- Original language: English
- Written by: Frederick Reynolds
- Genre: Comedy
- Setting: London, present day

Premiere
- Date: 29 October 1801
- Place: Theatre Royal, Covent Garden, London

= Folly as it Flies =

1801 play

Folly as it Flies is an 1801 comedy play by the British writer Frederick Reynolds. It premiered at the Theatre Royal, Covent Garden on 29 October 1801. The original Covent Garden cast included Charles Murray as Sir Herbert Melmoth, Henry Erskine Johnston as Leonard Melmoth, William Thomas Lewis as Tom Tick, Joseph Shepherd Munden as Peter Post Obit, Thomas Knight as Shenkin, Samuel Simmons as Doctor Infallible, John Waddy as Cursitor, John Whitfield as Malcour, Maria Gibbs as Georgiana and Harriet Murray as Lady Melmoth.
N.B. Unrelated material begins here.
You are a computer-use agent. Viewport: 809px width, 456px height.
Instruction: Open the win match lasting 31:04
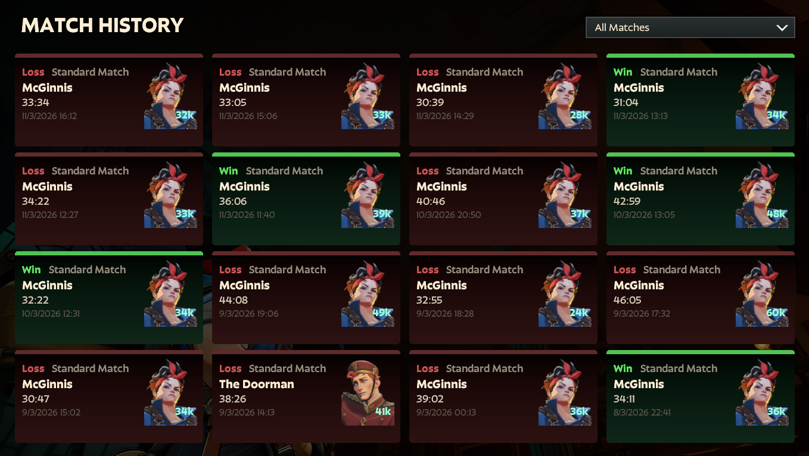tap(701, 100)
The Irish premiere took place at the Crow Street Theatre on 14 January 1802.

==Bibliography==
- Greene, John C. Theatre in Dublin, 1745-1820: A Calendar of Performances, Volume 6. Lexington Books, 2011.
- Nicoll, Allardyce. A History of English Drama 1660–1900: Volume IV. Cambridge University Press, 2009.